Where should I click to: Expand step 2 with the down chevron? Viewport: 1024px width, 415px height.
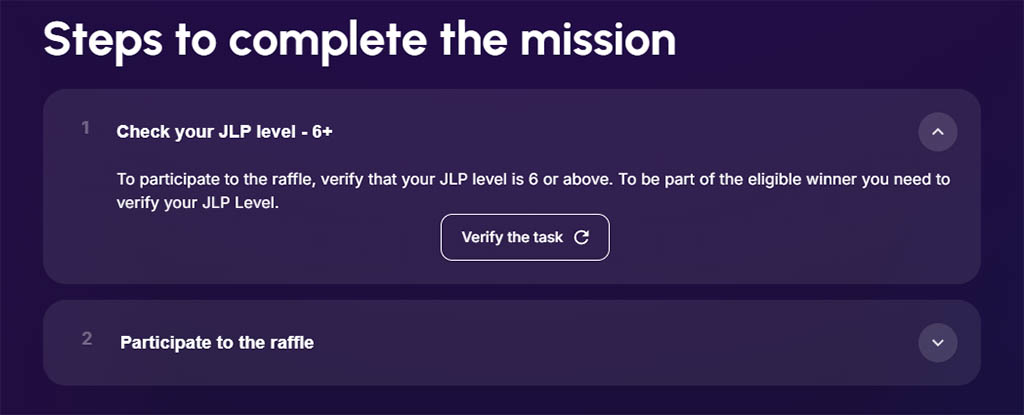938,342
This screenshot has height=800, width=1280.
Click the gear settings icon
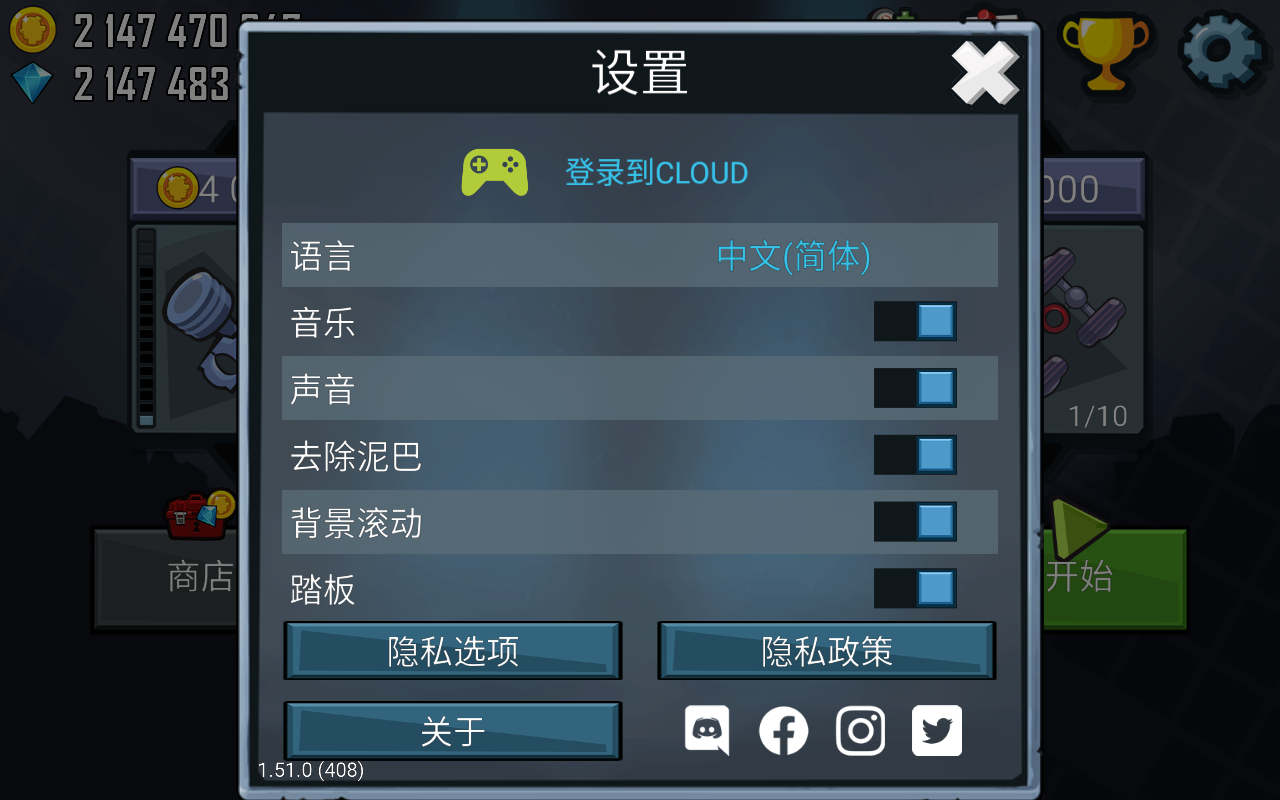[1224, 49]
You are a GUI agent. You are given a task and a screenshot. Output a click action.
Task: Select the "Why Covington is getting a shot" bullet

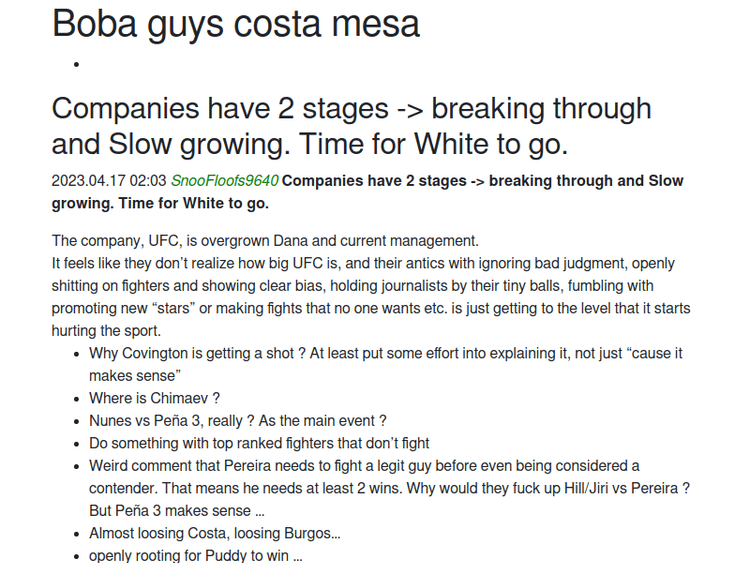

════════════════════

What the task requires: Where a line above holds the word "screenshot", copy it.

Your response:
This screenshot has height=800, width=1280.
You are a GUI agent. You are given a task and a screenshot. Output a click action.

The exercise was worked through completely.